OBJECTIF:
Recopiez les lignes, de celle qui contient « You are a GUI » jusqu'à la fin des lignes, en remplaçant « orange » par « red ». Laissez les images de côté.

LIGNES:
##########

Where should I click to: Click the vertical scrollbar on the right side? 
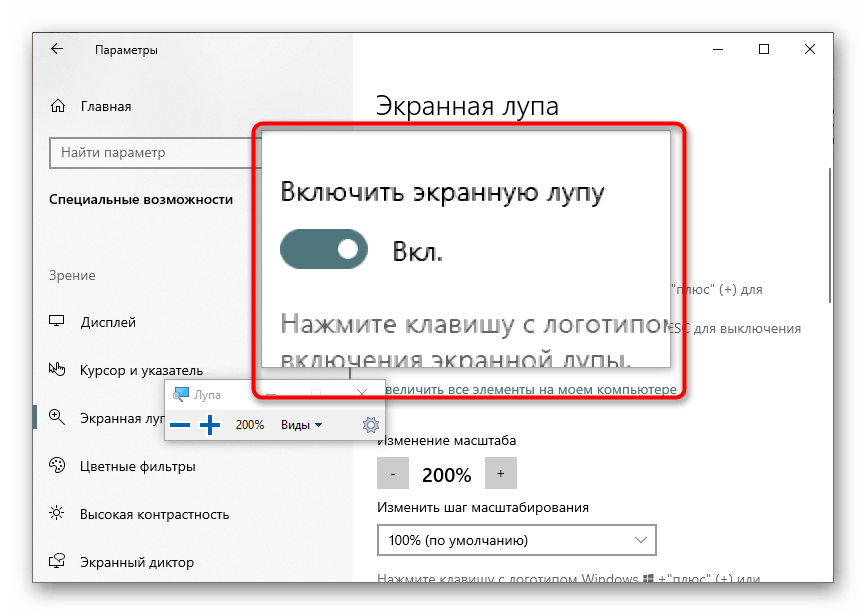(829, 235)
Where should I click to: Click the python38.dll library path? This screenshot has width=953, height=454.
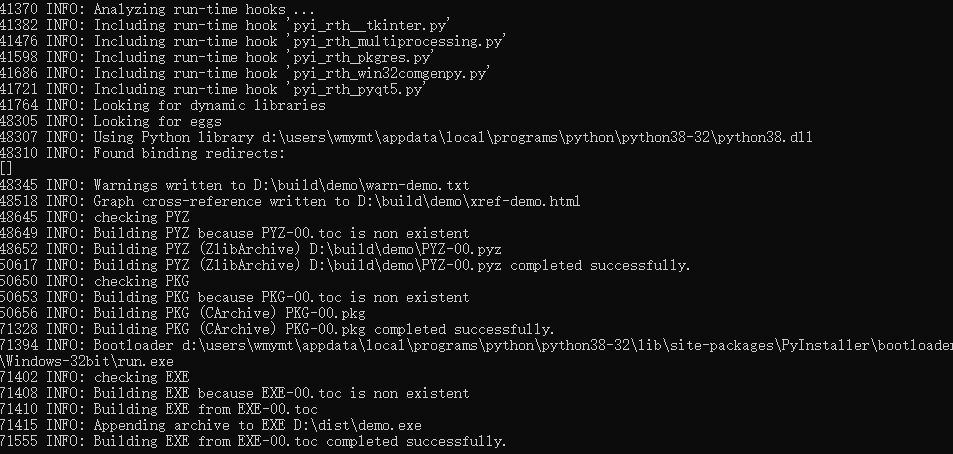coord(537,137)
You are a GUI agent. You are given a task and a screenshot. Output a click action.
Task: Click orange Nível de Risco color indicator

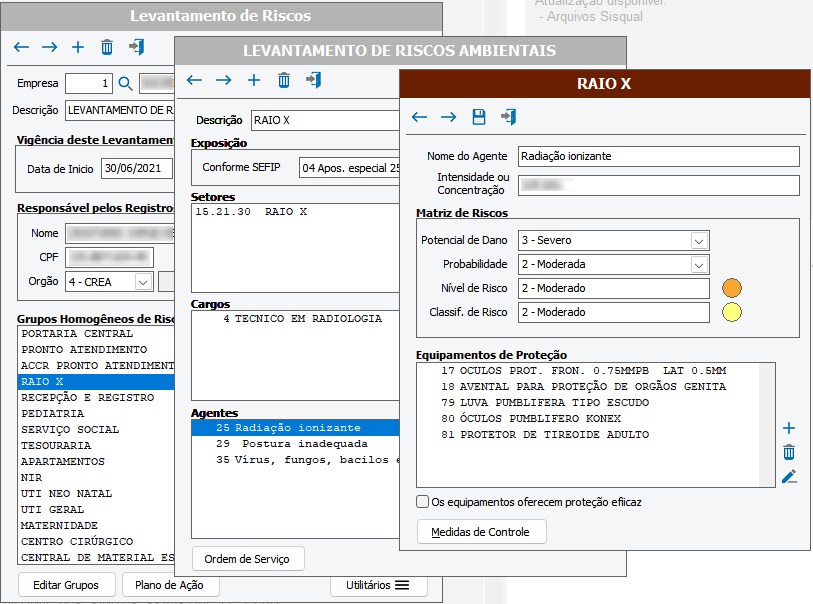point(732,288)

##########

RÉSULTAT ATTENDU:
You are a GUI agent. You are given a task and a screenshot. Output a click action.
Task: Click red Nível de Risco color indicator

point(732,288)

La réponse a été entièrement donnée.